**Assignment**
Would you please output all the records exactly as given? Pictures should not appear in the copy.
□ □ □
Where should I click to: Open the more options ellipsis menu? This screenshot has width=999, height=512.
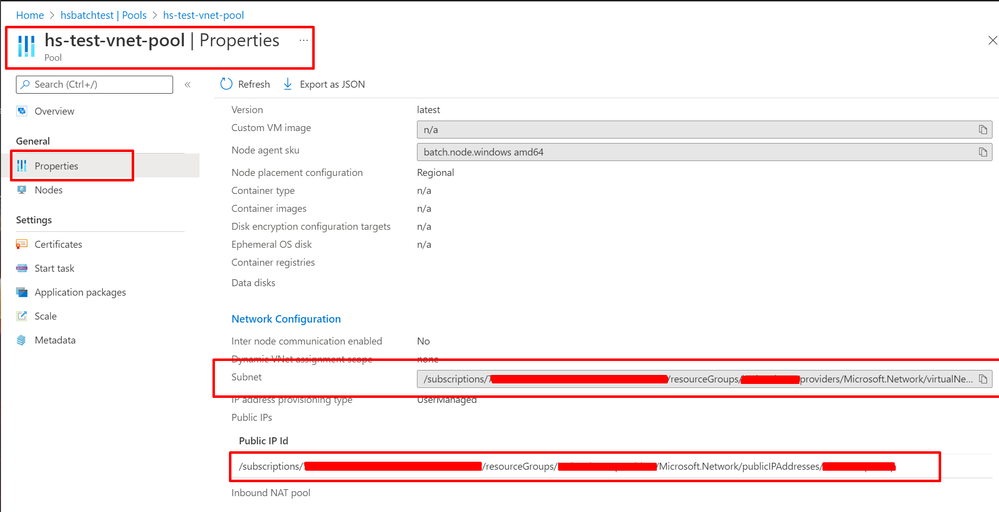pyautogui.click(x=304, y=41)
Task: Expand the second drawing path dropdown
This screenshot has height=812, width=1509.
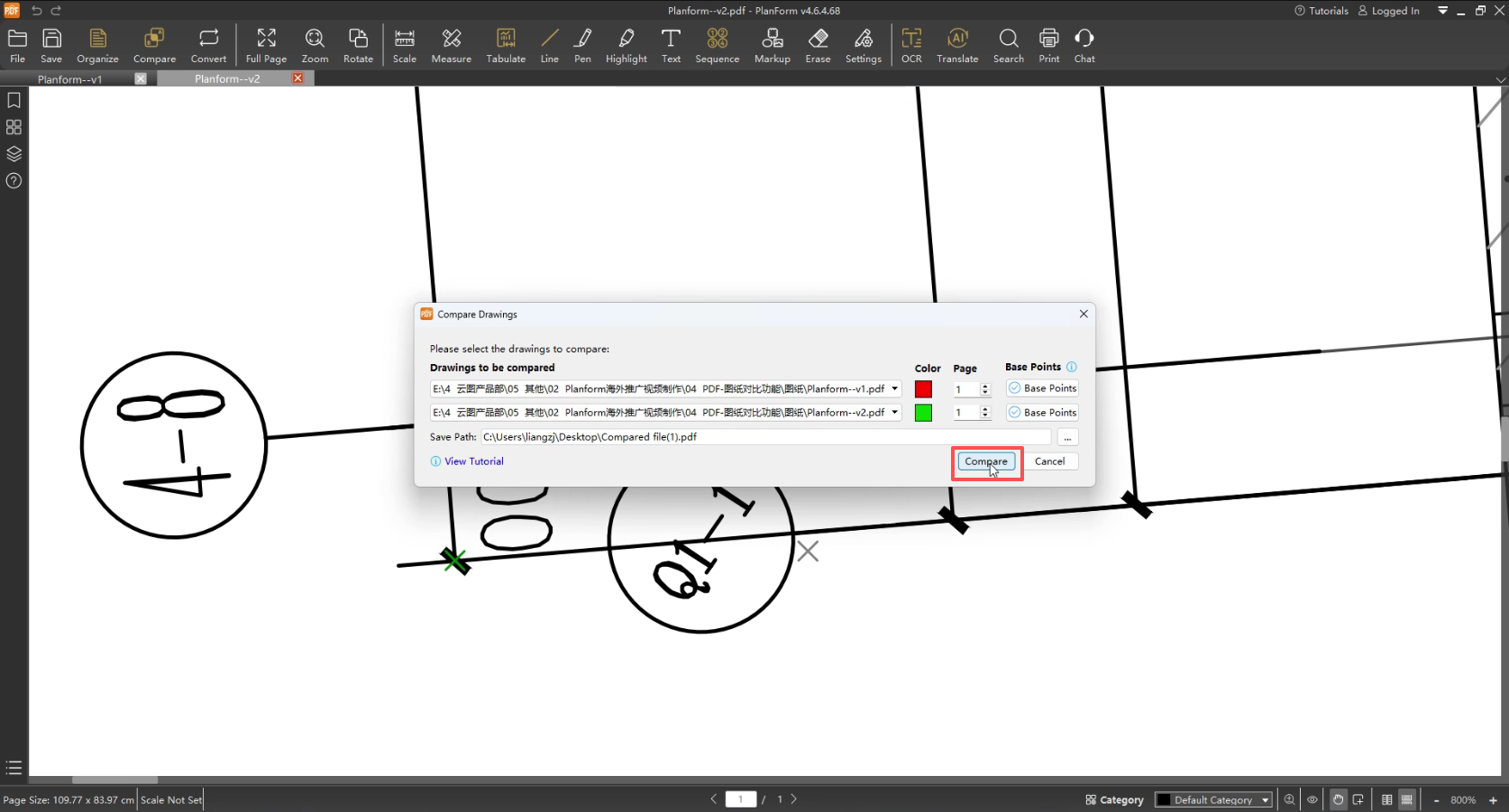Action: click(x=894, y=413)

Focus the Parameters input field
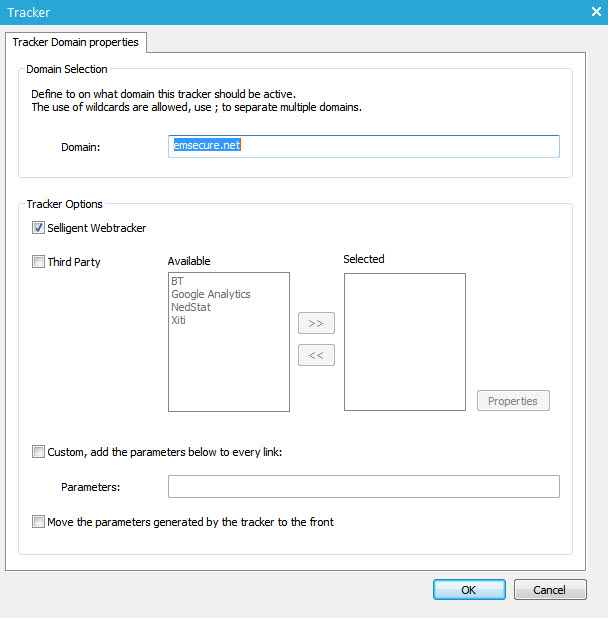click(363, 487)
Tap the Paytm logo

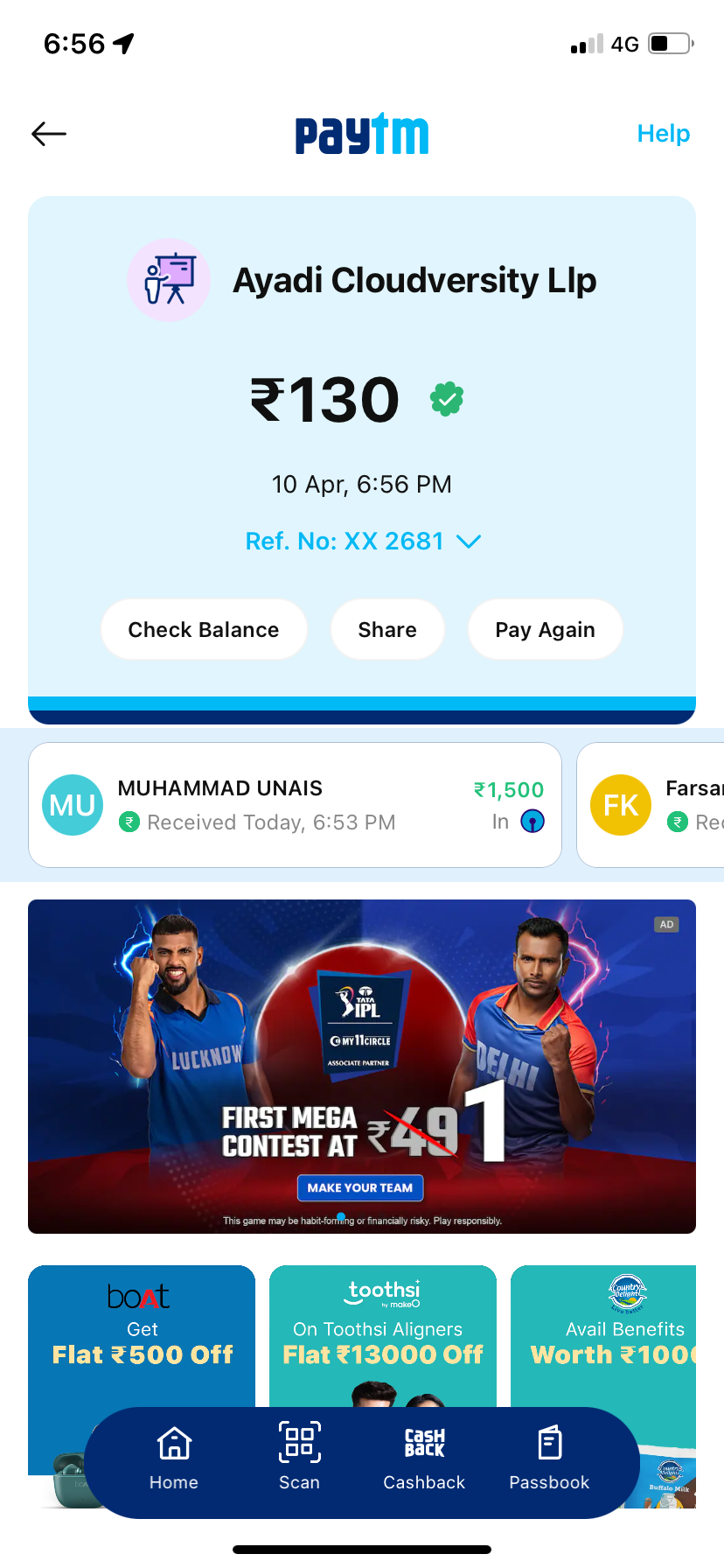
□ □ □
**Answer below**
Where should I click to: Open the more options ellipsis menu? This screenshot has width=999, height=512.
pyautogui.click(x=304, y=41)
Task: Expand the second drawing path dropdown
This screenshot has height=812, width=1509.
Action: click(x=894, y=413)

Focus the Parameters input field
click(363, 487)
Tap the Paytm logo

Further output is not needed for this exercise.